TEXT SHOWN —
Faction represented in the Knesset
- 1949–1951: United Religious Front

Personal details
- Born: 17 July 1883 Jerusalem, Ottoman Empire
- Died: 6 December 1958 (aged 75)

= Avraham-Haim Shag =

Israeli politician (1883–1958)

Avraham-Haim Shag (אברהם-חיים שאג; 17 July 1883 – 6 December 1958) was an Israeli politician who served as a member of the Assembly of Representatives and the Knesset.

==Biography==
Born Avraham-Haim Zwebner in Jerusalem in the Ottoman Empire, Shag was educated at the Torat Haim yeshiva. He later headed a yeshiva in Jerusalem, and was chairman of the city's religious council in 1936.

He was amongst the founders of Kfar Saba, and also aided the foundation of the Bayit VeGan, Geula and Romema neighborhoods of Jerusalem. In addition, he helped establish the Mizrachi movement in Mandate Palestine, and was a member of its bureau in Jerusalem between 1919 and 1921. He also became a member of the Assembly of Representatives

In 1949 he was elected to the first Knesset on the United Religious Front list, an alliance of the four major religious parties. However, he lost his seat two years later in the 1951 elections. He died in 1958. A street in the Bayit VeGan neighborhood in Jerusalem is named after him.

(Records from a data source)
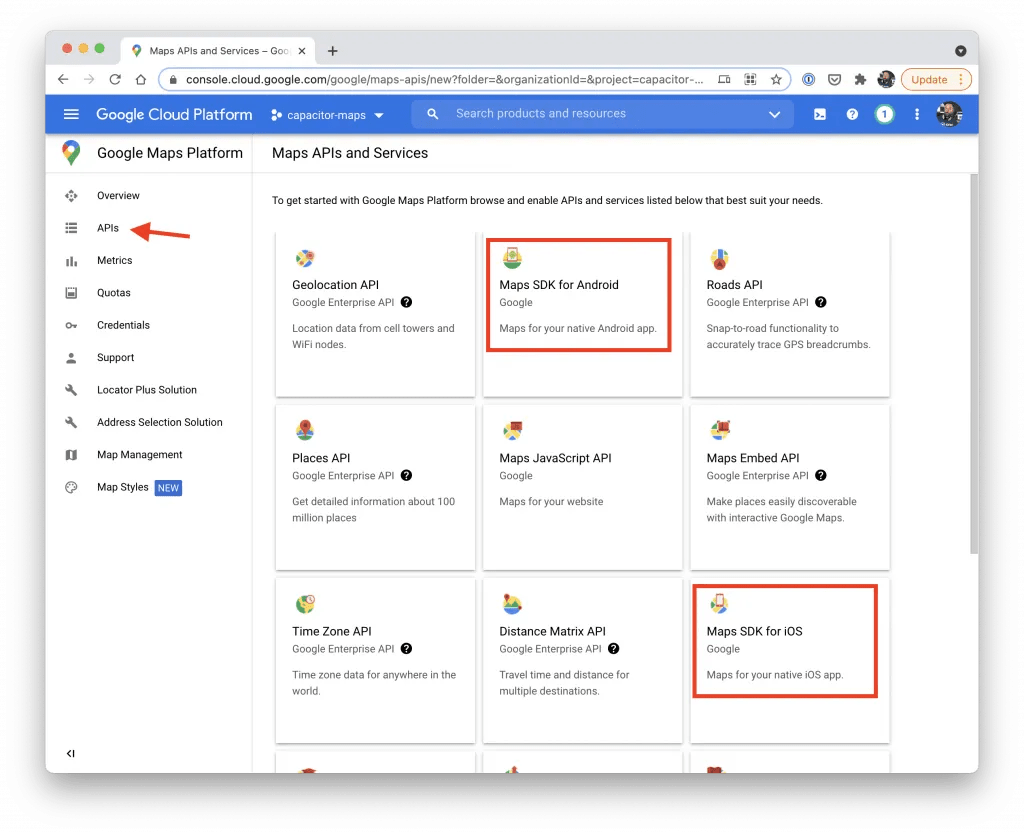The height and width of the screenshot is (833, 1024).
Task: Click the Roads API icon
Action: pyautogui.click(x=719, y=257)
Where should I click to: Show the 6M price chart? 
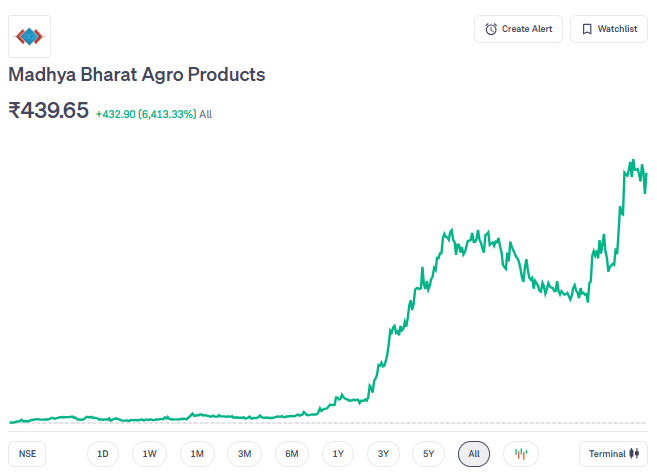point(292,454)
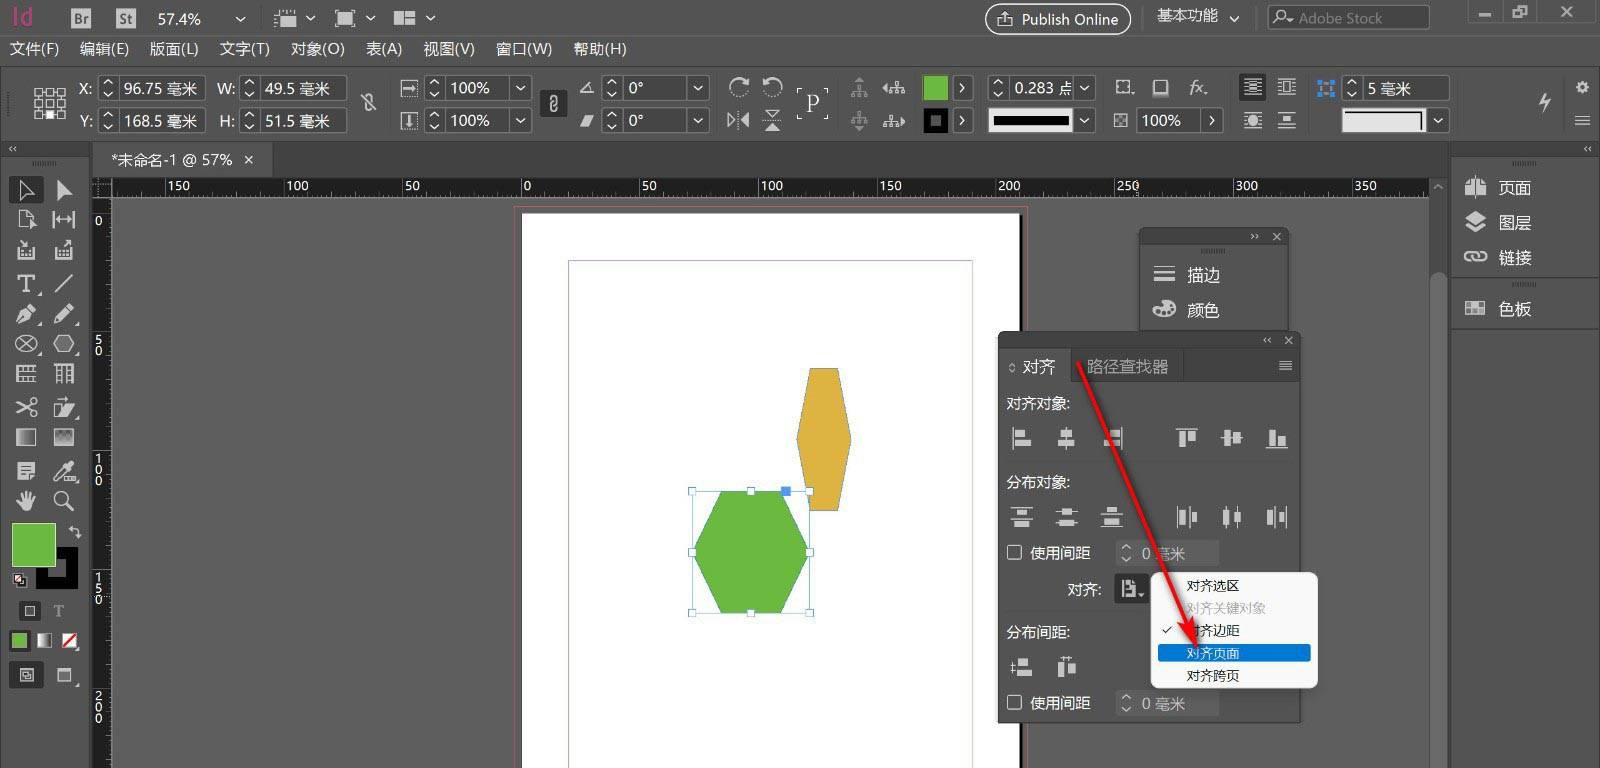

QUESTIONS TO ANSWER —
A: For each statement, say whether it agrees with the Avraham-Haim Shag text. Answer yes or no, and quote the words from the text that decide it. (i) Shag was born in Jerusalem under the surname Zwebner. (ii) Shag sat on the Mizrachi bureau in Jerusalem until 1925. (iii) A street in the Geula neighborhood is named after Shag.
B: Based on the Avraham-Haim Shag text, explain why his time in the Knesset ended in 1951.

ANSWERS TO THE TASKS —
A:
(i) Yes: "Born Avraham-Haim Zwebner in Jerusalem in the Ottoman Empire"
(ii) No: "was a member of its bureau in Jerusalem between 1919 and 1921"
(iii) No: "A street in the Bayit VeGan neighborhood in Jerusalem is named after him."

B: He lost his seat in the 1951 elections. He had been elected to the first Knesset in 1949 on the United Religious Front list, so his term lasted only two years.